#### TASK DETAILS:
Only the lines from the one with "Image resolution: width=745" to the end of the data, both ends included, should be output, exactly as they stand and without pictures.

#### DATA RECORDS:
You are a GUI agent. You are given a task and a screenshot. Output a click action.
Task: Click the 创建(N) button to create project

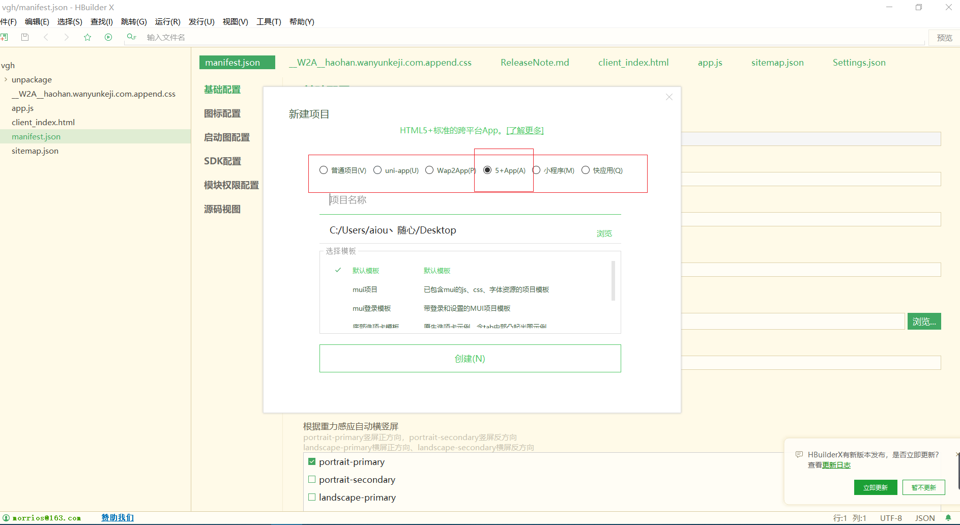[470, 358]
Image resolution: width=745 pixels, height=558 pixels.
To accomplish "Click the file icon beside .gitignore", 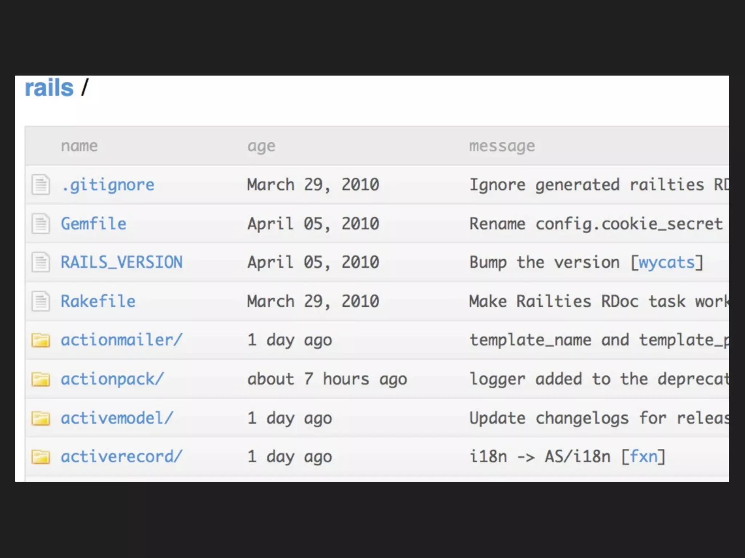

#### EXERCISE ANSWER:
Image resolution: width=745 pixels, height=558 pixels.
To accomplish "Click the file icon beside .gitignore", 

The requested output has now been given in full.